European policy is still in flux. In April, 2023, the EU’s top foreign policy minister, Josep Borrel, called for European military exercises in the straits of Taiwan to signal support the EU’s support for Taiwan’s traditional autonomy.[24] While the EU and some European nations have increasingly expressed opposition to China’s growing aggressive posture toward Taiwan, Europe has also expressed concern about the American maximalist policy against China as an enemy or rival, and have traditionally tried to maintain its own economic and strategic relations with China, that do not fully align with the American aggressive hostility to China and its rising power. French President Macron’s April 2023 trip to China was an open rebuff to U.S. definition of China as an enemy or “adversary,” with the French leader calling for an independent and more cooperative European relation to China, and expansion of trade and investment projects with China.[25] While some EU officials quickly rejected Macron’s trip as showcasing for domestic purposes, some European governments and parts of the European public, quietly supported the underlying purpose. Many European nations are interested in expanding trade and investment in China. Decoupling from the Chinese economy as advocated by maximalist U.S. New Cold War policy would be against the interests of Europe and the Global South.[26] Moreover, Europe and the EU have broader interests in assuming a new leadership in limiting the New Cold Wars and building a world based on international law, cooperation and collective security, including a NATO supporting these aspirations.[27]

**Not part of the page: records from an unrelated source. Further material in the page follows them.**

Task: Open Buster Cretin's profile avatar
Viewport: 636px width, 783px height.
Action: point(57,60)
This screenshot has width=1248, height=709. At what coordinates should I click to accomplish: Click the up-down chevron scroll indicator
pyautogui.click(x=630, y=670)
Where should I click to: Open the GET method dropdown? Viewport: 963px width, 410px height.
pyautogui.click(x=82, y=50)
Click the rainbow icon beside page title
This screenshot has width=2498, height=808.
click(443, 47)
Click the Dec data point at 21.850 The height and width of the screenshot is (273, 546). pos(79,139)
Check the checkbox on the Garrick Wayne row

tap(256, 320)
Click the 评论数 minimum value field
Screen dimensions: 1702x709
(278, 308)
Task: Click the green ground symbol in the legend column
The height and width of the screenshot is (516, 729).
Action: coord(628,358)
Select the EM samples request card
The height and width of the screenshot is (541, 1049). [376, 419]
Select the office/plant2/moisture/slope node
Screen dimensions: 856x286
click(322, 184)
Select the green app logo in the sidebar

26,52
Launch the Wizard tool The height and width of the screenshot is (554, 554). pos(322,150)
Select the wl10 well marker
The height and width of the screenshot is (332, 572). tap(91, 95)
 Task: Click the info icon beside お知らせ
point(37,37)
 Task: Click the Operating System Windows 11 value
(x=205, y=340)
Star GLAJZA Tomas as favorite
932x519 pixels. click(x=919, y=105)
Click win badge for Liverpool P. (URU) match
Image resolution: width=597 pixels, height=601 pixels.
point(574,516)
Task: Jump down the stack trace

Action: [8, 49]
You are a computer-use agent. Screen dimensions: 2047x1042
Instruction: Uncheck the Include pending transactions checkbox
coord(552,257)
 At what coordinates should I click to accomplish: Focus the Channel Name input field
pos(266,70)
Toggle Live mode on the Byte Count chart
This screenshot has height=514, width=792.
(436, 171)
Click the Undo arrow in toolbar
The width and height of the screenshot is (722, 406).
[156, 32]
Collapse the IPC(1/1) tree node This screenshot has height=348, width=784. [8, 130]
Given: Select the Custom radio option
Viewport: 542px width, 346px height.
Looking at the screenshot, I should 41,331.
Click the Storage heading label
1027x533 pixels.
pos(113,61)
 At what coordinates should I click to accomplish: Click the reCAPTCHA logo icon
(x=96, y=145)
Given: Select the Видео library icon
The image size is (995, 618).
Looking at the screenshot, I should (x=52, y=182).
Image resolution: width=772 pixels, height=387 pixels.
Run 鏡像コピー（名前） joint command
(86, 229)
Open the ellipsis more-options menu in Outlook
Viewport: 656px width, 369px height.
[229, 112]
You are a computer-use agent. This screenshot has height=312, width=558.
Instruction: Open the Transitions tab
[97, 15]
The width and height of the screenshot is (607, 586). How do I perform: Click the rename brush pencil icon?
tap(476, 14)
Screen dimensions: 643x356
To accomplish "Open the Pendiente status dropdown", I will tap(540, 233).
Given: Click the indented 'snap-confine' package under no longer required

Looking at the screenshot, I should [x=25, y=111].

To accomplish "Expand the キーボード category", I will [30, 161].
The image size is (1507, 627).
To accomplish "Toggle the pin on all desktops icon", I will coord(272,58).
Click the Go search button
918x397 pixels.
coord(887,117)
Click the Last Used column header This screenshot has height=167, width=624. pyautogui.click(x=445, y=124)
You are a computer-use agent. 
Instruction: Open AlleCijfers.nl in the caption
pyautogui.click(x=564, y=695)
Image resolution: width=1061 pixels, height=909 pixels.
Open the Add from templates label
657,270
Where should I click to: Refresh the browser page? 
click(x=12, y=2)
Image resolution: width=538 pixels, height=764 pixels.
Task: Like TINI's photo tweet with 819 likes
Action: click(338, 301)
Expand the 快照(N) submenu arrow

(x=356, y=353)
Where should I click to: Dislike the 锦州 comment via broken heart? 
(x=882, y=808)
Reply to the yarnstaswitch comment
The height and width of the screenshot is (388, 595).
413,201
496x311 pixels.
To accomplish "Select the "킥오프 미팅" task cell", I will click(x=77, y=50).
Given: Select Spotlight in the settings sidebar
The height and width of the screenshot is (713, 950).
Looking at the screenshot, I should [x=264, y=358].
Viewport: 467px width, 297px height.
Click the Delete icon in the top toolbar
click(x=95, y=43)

Europe is a site of foreign policy contestation, with great consequences for global peace. The U.S. government will continue to use NATO to seek American maximalism, and subordinate European interests to U.S. hegemony. But Europe has always had interests and values promoting an independent Europe and EU. In the context of the New Cold Wars, it is both possible and essential that

Europe pursues an autonomous foreign policy, both inside and outside NATO. Such a policy must advance global collective security and mediate Big Power conflict in concert with the Global South, while opposing hegemony of any Great Power. Forces within both Europe and the U.S., as well as the rest of the world, are rising to support this agenda.

 

Conclusion: Promoting Collective Security in Europe and NATO

The new role for Europe advanced here – both inside and outside NATO - is an urgent necessity for peace and global survival. Where powerful forces are working against it, there are also essential interests and movements to promote such changes in both Europe and NATO.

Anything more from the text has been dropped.